Thank you, Mr. Chair. I am speaking on behalf of SEARICE and of the many Civil Society Organizations (CSOs) that are here today.
We appreciate the preparation of, and generally endorse the document, CGRFA 15/15/5, especially the numerous considerations that it points out to enable national governments to draft an Access and Benefit Sharing (ABS) instrument, taking into account the special role of GRFA.
However, we strongly encourage parties to focus on the inherent interlinkage between farmers’ rights and the conservation and sustainable use of GRFA. For PGRFA, the preambular text [1] of the international Plant Treaty leaves no room for doubt as to the crucial role of farmers in the conservation and sustainable use of PGRFA. Furthermore, it is made clear in Plant Treaty provisions that the benefits arising from the use of multilateral system of access and benefit sharing should flow primarily to farmers in all countries, especially in developing countries and countries with economies in transition, who conserve and sustainably utilize plant genetic resources for food and agriculture.
It is therefore inappropriate, on the basis of the FAO’s, the CGRFA’s, and even the UN’s Committee on Food Security’s continuous and unrelenting recognition of farmers’ crucial contribution to the conservation and sustainable use of GRFA to leave this out as a distinctive feature of GRFA. It is inadequate to relegate the crucial contributions of farmers worldwide under the general rubric of “human intervention” or “human management,” which as it stands now, may or may not include farmers, specifically smallholder farmers. As such, we strongly encourage the delegates to include the crucial role of farmers and farmers’ rights as a distinctive and salient feature of GRFA[2].
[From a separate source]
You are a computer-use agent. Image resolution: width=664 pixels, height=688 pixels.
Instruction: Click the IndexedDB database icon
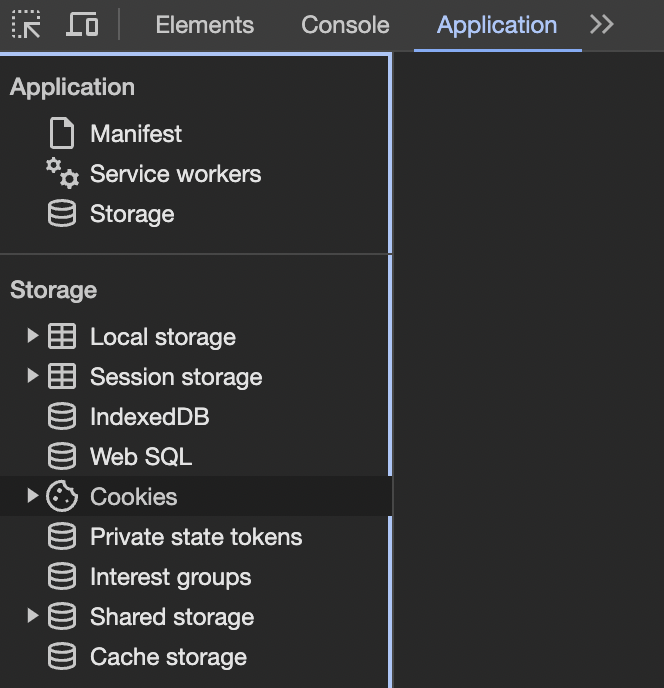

In view of this interlinkage between farmers and GRFA, allow us to identify one distinctive and crucial element of any ABS system on GRFA, which is that any ABS system or regime must clearly redound to the farmers for the conservation and sustainable use of GRFA, and not to holders of intellectual property, nor to proprietary interests. The document should identify farmers and farmers’ rights as crucial elements of any ABS system on GRFA. We thus vigorously propose the following recommendation in the Resolution:
We strongly urge governments to ensure that any ABS system or regime shall consider access requirements of farmers, and any benefit-sharing mechanism of GRFA shall ultimately redound to the farmers and result in the implementation of farmers’ rights.
In addition, the proposed wording of the resolution is not consistent with the decisions of the last Conference of the Parties (COP) of the Convention of Biological Diversity (CBD). Based on the recommendations of the United Nations Permanent Forum on Indigenous Issues, it was decided at the last COP of the CBD “to use the terminology ‘indigenous peoples and local communities’ in future decisions and secondary documents under the Convention”. To be consistent with the CBD, we therefore suggest that the wording “indigenous peoples and local communities” be included in the paragraph 4 of the current draft Resolution.
Thank you, Chair.
[1] Primarily, the preambular text of the plant treaty emphasizes the crucial role of farmers in PGRFA conservation, development and sustainable use, thus:
Acknowledging further that plant genetic resources for food and agriculture are the raw material indispensable for crop genetic improvement, whether by means of farmers’ selection, classical plant breeding or modern biotechnologies, and are essential in adapting to unpredictable environmental changes and future human needs;
Affirming that the past, present and future contributions of farmers in all regions of the world, particularly those in centers of origin and diversity, in conserving, improving and making available these resources, is the basis of farmers’ rights;
Affirming also that the rights recognized in this treaty to save, use, exchange and sell farm-saved seed and other propagating material, and to participate in decision-making regarding, and in the fair and equitable sharing of the benefits arising from, the use of plant genetic resources for food and agriculture, are fundamental to the realization of Farmers’ Rights, as well as the promotion of farmers’ rights at national and international levels.
[2] See page 21 of the document, which generally identified “human management” and “human intervention” as a distinctive feature of GRFA.